Турин поспешил в Нарготронд. По пути к нему присоединялись воины из разбитых отрядов. Они шли под метелью из желтых листьев, ибо осень готова была вот-вот перейти в суровую зиму.
В этот день удача отвернулась от Нолдоров. Турин опоздал. В Нарготронде еще не успели получить вести о тяжелом поражении, а к воротам уже подступили орды орков во главе с Глаурунгом. Вот когда мост через Нарог сослужил свою злую службу. Широкий и прочный, он дал оркам возможность с ходу перейти реку. Глаурунг во всей своей огненной мощи снес Врата Фелагунда и проник внутрь.

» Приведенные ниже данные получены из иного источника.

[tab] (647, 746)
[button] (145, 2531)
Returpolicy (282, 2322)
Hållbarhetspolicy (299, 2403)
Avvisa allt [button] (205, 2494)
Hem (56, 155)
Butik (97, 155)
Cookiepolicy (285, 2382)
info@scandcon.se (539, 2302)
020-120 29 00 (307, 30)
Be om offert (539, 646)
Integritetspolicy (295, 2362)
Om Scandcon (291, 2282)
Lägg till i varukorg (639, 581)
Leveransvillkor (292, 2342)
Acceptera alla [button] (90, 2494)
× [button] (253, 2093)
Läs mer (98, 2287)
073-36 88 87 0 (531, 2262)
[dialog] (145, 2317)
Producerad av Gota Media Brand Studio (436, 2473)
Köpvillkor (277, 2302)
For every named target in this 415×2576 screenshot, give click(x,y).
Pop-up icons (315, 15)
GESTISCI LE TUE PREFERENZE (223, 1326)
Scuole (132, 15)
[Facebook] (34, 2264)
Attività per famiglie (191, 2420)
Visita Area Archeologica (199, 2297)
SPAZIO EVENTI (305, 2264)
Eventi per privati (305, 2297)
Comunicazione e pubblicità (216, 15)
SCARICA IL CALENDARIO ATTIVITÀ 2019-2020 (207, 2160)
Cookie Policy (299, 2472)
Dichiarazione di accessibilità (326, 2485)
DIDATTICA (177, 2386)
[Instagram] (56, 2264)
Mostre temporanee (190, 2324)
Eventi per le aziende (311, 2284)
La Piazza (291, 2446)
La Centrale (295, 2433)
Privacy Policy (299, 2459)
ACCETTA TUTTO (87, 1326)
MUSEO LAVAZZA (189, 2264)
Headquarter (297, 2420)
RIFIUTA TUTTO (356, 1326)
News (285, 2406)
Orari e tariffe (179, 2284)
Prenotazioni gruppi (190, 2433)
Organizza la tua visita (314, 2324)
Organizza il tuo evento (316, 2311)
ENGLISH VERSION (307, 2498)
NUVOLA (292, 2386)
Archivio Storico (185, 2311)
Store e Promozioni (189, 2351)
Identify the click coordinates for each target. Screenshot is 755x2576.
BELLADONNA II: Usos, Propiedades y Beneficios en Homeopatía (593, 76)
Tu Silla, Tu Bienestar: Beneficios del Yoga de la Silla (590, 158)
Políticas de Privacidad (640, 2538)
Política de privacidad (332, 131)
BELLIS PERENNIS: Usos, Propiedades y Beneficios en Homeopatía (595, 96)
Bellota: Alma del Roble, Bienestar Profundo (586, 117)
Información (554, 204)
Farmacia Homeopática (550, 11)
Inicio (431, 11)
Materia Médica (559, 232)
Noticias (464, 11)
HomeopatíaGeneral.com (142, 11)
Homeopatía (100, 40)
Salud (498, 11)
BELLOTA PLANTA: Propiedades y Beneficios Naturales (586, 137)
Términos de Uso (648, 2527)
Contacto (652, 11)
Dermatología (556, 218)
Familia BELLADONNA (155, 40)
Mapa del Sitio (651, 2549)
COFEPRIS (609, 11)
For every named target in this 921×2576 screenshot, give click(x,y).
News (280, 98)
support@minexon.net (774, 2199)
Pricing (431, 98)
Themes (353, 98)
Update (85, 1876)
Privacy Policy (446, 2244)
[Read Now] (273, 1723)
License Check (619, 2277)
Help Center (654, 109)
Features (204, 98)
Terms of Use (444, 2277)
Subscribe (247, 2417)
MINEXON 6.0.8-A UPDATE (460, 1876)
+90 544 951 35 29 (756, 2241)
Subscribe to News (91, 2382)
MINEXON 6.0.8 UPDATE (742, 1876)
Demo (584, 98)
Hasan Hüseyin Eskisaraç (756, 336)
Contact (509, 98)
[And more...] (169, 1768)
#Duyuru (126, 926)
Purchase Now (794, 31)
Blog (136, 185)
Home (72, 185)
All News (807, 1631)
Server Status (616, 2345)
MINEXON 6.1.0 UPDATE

Картина полного разрушения предстала глазам подоспевшего Турина. Его немногочисленный отряд уже ничего не мог изменить. Занятые грабежом орки попросту не обратили на них внимания. Уцелевших женщин и девушек сгоняли в гурты, готовя к отправке в неволю. Турин словно обезумел. Он шел размеренным шагом по обломкам и осколкам, дымящийся от крови меч был зажат у него в руке, а по сторонам оставались валы вражьих трупов, – его никто не мог удержать. Так он прошел по мосту и прорубил дорогу к пленницам. Из пришедших с ним воинов никого не осталось. В этот момент из пролома в стене выполз Глаурунг и улегся поперек моста, отрезав Турину дорогу назад. Он пару раз дыхнул черным дымом и вдруг, по злому наитию, заговорил:
– Привет тебе, сын Хурина! Вот добрая встреча!
Турин наконец узрел достойного противника. Широкий клинок Гурфанга, пламенея по краям, обрушился на дракона. Глаурунг слегка шевельнулся, подобрав крылья, и подставил под удары грудь, закованную в броню чешуи. Змеиные глаза широко раскрылись и в упор уставились на воина. Турин без страха встретил драконий взгляд и снова занес меч. Но опустить руку уже не мог. Холодные, лишенные век, глаза рептилии, обладавшие гипнотической силой, повергли его в оцепенение. Он стоял на мосту, словно великолепное каменное изваяние, недвижим и безгласен, и так же молча лежал перед ним дракон. Наконец, Глаурунг снова заговорил, и в его скрежещущем голосе звучала презрительная насмешка:
– Все твои пути ведут ко злу, сын Хурина! Неблагодарный приемыш, разбойник, убийца друга, похититель любви, захватчик Нарготронда, приведший его к гибели, самовлюбленный, спесивый предводитель, предатель собственного рода. Твоя мать и сестра живут в Дор Ломине как рабыни и ходят в лохмотьях, а ты разодет как князь; они тоскуют по тебе, а ты и думать о них забыл. То-то радости будет отцу узнать о таком сыне. А уж он узнает, непременно узнает.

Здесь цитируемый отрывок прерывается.